[OpenAFS] Re: Authentication without aklog

Douglas E Engert deengert@gmail.com
Tue, 05 Aug 2014 09:34:30 -0500


On 8/4/2014 9:35 PM, Andrew Deason wrote:
> On Mon, 04 Aug 2014 15:21:36 -0500
> Douglas E Engert <deengert@gmail.com> wrote:
>
>> User's have to "login" to other "network file systems" like DropBox,
>> Box, or other Cloud systems. The issue of having to login twice, is a
>> trust issue.  Users live with it every day, on the Web.
>
> Users of all other kerberized services do not need to "login" to every
> service they use. If everything is configured properly to use kerberos,
> I don't need to separately login to the ldap server, to ssh, to
> kerberized nfs, or even to a website using spnego.I just use the
> relevant service after I have acquired kerberos tickets.
> Of course, most
> of those are userspace programs where this is much easier, but I see no
> reason for the user experience to be different for a non-userspace
> application if there are no technical obstacles making it impossible.
> (And imo, NFS has shown it's not impossible.)

That works if both user and server are in same realm or with cross realm
trust. An afs aklog daemon could work like (or use) the rpc.gssd.

This works well in an enterprise,or where cross realm trust between
organization is setup. But wide spreed cross realm trust has not caught on.
and it is not clear if the original question of this thread was addressing
where the user did not do a Kerberos login.

>
> I can only imagine if I wanted to use 5 different kerberized services on
> the same box, and they all worked like AFS. Running aklog, nfsklog,
> sshklog, ldapklog, httpklog... it would be a nightmare.

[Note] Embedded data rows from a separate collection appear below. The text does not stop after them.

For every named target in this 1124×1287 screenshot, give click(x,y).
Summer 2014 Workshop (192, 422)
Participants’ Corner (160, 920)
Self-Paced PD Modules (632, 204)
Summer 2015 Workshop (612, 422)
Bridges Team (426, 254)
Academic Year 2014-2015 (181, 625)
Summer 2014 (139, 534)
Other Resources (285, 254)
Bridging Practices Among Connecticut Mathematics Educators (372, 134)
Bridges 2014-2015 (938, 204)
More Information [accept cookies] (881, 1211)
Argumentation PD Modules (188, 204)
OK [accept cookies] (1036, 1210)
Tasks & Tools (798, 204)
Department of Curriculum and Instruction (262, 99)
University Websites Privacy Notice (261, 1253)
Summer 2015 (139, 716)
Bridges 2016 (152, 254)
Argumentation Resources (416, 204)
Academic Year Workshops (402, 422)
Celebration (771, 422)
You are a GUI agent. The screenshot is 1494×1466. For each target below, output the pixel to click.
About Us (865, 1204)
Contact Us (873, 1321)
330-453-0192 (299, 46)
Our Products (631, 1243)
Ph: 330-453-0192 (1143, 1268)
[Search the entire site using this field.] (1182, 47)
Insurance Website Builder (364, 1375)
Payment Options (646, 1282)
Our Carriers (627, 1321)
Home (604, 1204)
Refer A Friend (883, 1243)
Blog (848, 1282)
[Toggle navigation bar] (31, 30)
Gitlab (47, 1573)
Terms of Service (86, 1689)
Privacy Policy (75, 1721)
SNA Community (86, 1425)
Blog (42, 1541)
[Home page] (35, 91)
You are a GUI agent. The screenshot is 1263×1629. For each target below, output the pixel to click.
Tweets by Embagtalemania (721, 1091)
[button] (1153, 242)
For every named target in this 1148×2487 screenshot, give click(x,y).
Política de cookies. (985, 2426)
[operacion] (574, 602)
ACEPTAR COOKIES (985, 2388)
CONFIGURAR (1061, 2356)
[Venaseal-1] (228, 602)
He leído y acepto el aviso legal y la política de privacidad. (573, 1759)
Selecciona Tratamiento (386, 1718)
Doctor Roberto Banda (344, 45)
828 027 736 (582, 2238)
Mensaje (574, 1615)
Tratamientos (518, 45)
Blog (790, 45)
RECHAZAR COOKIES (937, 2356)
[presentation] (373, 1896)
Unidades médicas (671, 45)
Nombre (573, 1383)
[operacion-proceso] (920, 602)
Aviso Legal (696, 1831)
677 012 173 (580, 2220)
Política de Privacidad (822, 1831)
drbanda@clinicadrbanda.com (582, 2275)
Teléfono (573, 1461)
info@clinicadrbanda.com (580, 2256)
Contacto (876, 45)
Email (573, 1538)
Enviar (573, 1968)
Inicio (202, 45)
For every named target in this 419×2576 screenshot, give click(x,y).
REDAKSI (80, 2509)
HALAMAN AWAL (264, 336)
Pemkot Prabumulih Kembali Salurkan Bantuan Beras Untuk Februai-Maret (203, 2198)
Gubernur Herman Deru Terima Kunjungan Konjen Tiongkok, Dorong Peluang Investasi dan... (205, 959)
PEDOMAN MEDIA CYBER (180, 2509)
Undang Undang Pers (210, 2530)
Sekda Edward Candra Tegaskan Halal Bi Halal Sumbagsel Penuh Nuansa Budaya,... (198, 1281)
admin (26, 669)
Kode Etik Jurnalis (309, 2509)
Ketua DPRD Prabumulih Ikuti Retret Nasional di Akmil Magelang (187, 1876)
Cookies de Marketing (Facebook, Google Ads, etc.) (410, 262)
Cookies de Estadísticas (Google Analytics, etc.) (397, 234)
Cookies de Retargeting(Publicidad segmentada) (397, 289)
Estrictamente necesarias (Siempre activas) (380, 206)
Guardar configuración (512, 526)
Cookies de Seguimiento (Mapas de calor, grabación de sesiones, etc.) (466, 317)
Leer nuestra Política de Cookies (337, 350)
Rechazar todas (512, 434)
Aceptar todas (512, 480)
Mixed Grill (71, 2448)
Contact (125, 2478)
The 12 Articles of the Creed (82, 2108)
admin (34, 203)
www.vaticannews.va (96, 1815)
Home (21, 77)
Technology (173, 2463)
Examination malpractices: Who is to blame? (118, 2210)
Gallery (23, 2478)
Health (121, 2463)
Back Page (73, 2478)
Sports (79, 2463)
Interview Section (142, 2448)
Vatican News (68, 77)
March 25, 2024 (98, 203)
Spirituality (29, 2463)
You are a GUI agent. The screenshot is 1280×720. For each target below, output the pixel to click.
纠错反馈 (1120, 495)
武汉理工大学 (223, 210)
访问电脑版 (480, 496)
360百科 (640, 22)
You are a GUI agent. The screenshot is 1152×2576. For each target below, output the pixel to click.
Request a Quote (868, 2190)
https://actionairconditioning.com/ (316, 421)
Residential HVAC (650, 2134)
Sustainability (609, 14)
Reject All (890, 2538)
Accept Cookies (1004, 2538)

But who is to say if the nfs, ssh, ldap, or web server all had the same
kerberos trust relationships. And the nightmare exists on the web today,
with different userids and passwords for every site. How many do you have?

 > aklog has the
 > ability to authenticate to multiple cells

Which is the nice feature of aklog. It allows a user to authenticate
to some foreign cell, even if the local machine has no trust relationship
with the foreign cell. (i.e. user did local login, or kerberos login to
a realm where no cross realm trust is setup to the realm of the AFS server.
Its the user and the foreign cell that have the trust relationship. The
foreign cell is trusting the user to be using a machine the
user trusts.

> (which would help for dfs, and
> could probably help for nfs if it needed it, etc) but it would have to
> have knowledge of every single system to be convenient.

And thats the problem.

A side question is can AFS use some other authentication
method other then Kerberos?

The was the reference to using Globus Grid proxy certificates with gssklog.

As a side note, where I used to work, is a member of InCommon, uses AD
for kerberos, and the Shibboleth IDP would accept user/password,
Smartcards or Windows Auto Enroll certificates, or Kerberos credentials
for authentication. We used Box and other cloud services. AFS is used
only internally and works without the users having to use aklog
if they logged in via Kerberos to AD.